◆ **What you are asked to do**
Each entry needs to be retyped exactly.

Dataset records

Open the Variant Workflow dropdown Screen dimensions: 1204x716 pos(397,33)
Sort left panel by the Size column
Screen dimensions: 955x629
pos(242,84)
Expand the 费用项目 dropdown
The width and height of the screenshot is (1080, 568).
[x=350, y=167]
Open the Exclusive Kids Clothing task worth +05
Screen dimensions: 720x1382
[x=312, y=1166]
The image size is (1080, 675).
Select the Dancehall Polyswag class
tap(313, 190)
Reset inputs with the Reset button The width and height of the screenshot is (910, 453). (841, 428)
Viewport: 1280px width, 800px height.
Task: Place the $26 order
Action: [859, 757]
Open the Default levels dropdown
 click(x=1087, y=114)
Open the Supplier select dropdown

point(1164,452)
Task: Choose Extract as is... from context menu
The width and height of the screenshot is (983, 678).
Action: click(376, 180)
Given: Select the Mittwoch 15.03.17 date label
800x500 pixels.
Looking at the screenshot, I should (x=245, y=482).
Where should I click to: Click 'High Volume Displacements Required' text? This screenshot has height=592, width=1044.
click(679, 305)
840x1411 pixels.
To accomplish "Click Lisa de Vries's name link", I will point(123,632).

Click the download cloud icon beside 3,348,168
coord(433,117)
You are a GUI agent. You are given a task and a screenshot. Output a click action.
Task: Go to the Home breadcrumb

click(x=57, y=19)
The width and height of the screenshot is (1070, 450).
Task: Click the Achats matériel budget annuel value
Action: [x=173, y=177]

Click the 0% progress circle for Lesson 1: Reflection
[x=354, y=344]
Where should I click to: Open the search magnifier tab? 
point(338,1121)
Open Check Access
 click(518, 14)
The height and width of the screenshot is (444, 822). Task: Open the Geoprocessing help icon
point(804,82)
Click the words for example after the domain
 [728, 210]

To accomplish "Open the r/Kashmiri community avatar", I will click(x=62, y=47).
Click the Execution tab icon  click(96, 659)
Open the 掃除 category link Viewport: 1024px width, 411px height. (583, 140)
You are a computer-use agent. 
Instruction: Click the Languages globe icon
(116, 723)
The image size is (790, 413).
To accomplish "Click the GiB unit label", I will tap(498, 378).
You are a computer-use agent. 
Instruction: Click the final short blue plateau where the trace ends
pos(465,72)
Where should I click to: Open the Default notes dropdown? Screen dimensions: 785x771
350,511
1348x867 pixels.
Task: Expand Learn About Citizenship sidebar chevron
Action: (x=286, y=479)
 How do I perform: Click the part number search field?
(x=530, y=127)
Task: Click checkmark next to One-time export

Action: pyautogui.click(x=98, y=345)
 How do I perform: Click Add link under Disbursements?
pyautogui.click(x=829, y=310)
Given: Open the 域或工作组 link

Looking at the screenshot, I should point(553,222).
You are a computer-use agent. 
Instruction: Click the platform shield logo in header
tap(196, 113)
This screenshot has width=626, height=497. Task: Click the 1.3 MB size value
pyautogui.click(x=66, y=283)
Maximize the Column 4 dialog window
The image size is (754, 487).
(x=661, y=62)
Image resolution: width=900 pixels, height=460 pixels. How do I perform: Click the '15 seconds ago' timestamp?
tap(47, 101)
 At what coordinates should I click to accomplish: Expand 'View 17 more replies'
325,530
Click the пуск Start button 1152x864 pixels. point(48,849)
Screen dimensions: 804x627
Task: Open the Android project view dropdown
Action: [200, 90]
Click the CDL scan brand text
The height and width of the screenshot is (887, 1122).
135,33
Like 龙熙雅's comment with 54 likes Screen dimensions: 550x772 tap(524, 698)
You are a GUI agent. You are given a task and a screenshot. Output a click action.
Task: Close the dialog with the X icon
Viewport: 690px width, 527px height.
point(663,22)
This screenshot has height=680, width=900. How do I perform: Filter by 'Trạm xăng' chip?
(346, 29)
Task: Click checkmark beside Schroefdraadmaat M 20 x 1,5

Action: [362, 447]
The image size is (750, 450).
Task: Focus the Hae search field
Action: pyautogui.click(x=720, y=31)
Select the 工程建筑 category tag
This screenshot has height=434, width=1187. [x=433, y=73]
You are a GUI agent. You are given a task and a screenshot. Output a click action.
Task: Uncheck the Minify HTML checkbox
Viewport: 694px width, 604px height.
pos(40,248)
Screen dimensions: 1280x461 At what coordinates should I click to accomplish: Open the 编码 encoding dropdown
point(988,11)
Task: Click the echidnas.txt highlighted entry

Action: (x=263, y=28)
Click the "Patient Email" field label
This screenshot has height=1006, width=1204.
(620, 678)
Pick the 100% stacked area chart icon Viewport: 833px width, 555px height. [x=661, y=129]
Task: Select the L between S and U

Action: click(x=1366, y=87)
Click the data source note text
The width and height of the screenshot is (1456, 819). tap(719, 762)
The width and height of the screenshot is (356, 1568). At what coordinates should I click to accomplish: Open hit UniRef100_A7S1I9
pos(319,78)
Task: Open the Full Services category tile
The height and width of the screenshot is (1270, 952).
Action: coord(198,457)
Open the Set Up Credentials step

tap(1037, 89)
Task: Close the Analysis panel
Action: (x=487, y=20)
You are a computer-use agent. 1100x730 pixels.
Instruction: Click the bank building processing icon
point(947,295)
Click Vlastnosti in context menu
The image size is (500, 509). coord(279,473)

◆ **Solution**
Open the Variant Workflow dropdown Screen dimensions: 1204x716 pos(397,33)
Sort left panel by the Size column
Screen dimensions: 955x629
pos(242,84)
Expand the 费用项目 dropdown
The width and height of the screenshot is (1080, 568).
[x=350, y=167]
Open the Exclusive Kids Clothing task worth +05
Screen dimensions: 720x1382
[x=312, y=1166]
The image size is (1080, 675).
Select the Dancehall Polyswag class
tap(313, 190)
Reset inputs with the Reset button The width and height of the screenshot is (910, 453). (841, 428)
Viewport: 1280px width, 800px height.
Task: Place the $26 order
Action: [859, 757]
Open the Default levels dropdown
 click(x=1087, y=114)
Open the Supplier select dropdown

point(1164,452)
Task: Choose Extract as is... from context menu
The width and height of the screenshot is (983, 678).
Action: click(376, 180)
Given: Select the Mittwoch 15.03.17 date label
800x500 pixels.
Looking at the screenshot, I should (x=245, y=482).
Where should I click to: Click 'High Volume Displacements Required' text? This screenshot has height=592, width=1044.
click(679, 305)
840x1411 pixels.
To accomplish "Click Lisa de Vries's name link", I will point(123,632).

Click the download cloud icon beside 3,348,168
coord(433,117)
You are a GUI agent. You are given a task and a screenshot. Output a click action.
Task: Go to the Home breadcrumb

click(x=57, y=19)
The width and height of the screenshot is (1070, 450).
Task: Click the Achats matériel budget annuel value
Action: [x=173, y=177]

Click the 0% progress circle for Lesson 1: Reflection
[x=354, y=344]
Where should I click to: Open the search magnifier tab? 
point(338,1121)
Open Check Access
 click(518, 14)
The height and width of the screenshot is (444, 822). Task: Open the Geoprocessing help icon
point(804,82)
Click the words for example after the domain
 [728, 210]

To accomplish "Open the r/Kashmiri community avatar", I will click(x=62, y=47).
Click the Execution tab icon  click(96, 659)
Open the 掃除 category link Viewport: 1024px width, 411px height. (583, 140)
You are a computer-use agent. 
Instruction: Click the Languages globe icon
(116, 723)
The image size is (790, 413).
To accomplish "Click the GiB unit label", I will tap(498, 378).
You are a computer-use agent. 
Instruction: Click the final short blue plateau where the trace ends
pos(465,72)
Where should I click to: Open the Default notes dropdown? Screen dimensions: 785x771
350,511
1348x867 pixels.
Task: Expand Learn About Citizenship sidebar chevron
Action: (x=286, y=479)
 How do I perform: Click the part number search field?
(x=530, y=127)
Task: Click checkmark next to One-time export

Action: pyautogui.click(x=98, y=345)
 How do I perform: Click Add link under Disbursements?
pyautogui.click(x=829, y=310)
Given: Open the 域或工作组 link

Looking at the screenshot, I should point(553,222).
You are a computer-use agent. 
Instruction: Click the platform shield logo in header
tap(196, 113)
This screenshot has width=626, height=497. Task: Click the 1.3 MB size value
pyautogui.click(x=66, y=283)
Maximize the Column 4 dialog window
The image size is (754, 487).
(x=661, y=62)
Image resolution: width=900 pixels, height=460 pixels. How do I perform: Click the '15 seconds ago' timestamp?
tap(47, 101)
 At what coordinates should I click to accomplish: Expand 'View 17 more replies'
325,530
Click the пуск Start button 1152x864 pixels. point(48,849)
Screen dimensions: 804x627
Task: Open the Android project view dropdown
Action: [200, 90]
Click the CDL scan brand text
The height and width of the screenshot is (887, 1122).
135,33
Like 龙熙雅's comment with 54 likes Screen dimensions: 550x772 tap(524, 698)
You are a GUI agent. You are given a task and a screenshot. Output a click action.
Task: Close the dialog with the X icon
Viewport: 690px width, 527px height.
point(663,22)
This screenshot has height=680, width=900. How do I perform: Filter by 'Trạm xăng' chip?
(346, 29)
Task: Click checkmark beside Schroefdraadmaat M 20 x 1,5

Action: [362, 447]
The image size is (750, 450).
Task: Focus the Hae search field
Action: pyautogui.click(x=720, y=31)
Select the 工程建筑 category tag
This screenshot has height=434, width=1187. [x=433, y=73]
You are a GUI agent. You are given a task and a screenshot. Output a click action.
Task: Uncheck the Minify HTML checkbox
Viewport: 694px width, 604px height.
pos(40,248)
Screen dimensions: 1280x461 At what coordinates should I click to accomplish: Open the 编码 encoding dropdown
point(988,11)
Task: Click the echidnas.txt highlighted entry

Action: (x=263, y=28)
Click the "Patient Email" field label
This screenshot has height=1006, width=1204.
(620, 678)
Pick the 100% stacked area chart icon Viewport: 833px width, 555px height. [x=661, y=129]
Task: Select the L between S and U

Action: click(x=1366, y=87)
Click the data source note text
The width and height of the screenshot is (1456, 819). tap(719, 762)
The width and height of the screenshot is (356, 1568). At what coordinates should I click to accomplish: Open hit UniRef100_A7S1I9
pos(319,78)
Task: Open the Full Services category tile
The height and width of the screenshot is (1270, 952).
Action: coord(198,457)
Open the Set Up Credentials step

tap(1037, 89)
Task: Close the Analysis panel
Action: (x=487, y=20)
You are a computer-use agent. 1100x730 pixels.
Instruction: Click the bank building processing icon
point(947,295)
Click Vlastnosti in context menu
The image size is (500, 509). coord(279,473)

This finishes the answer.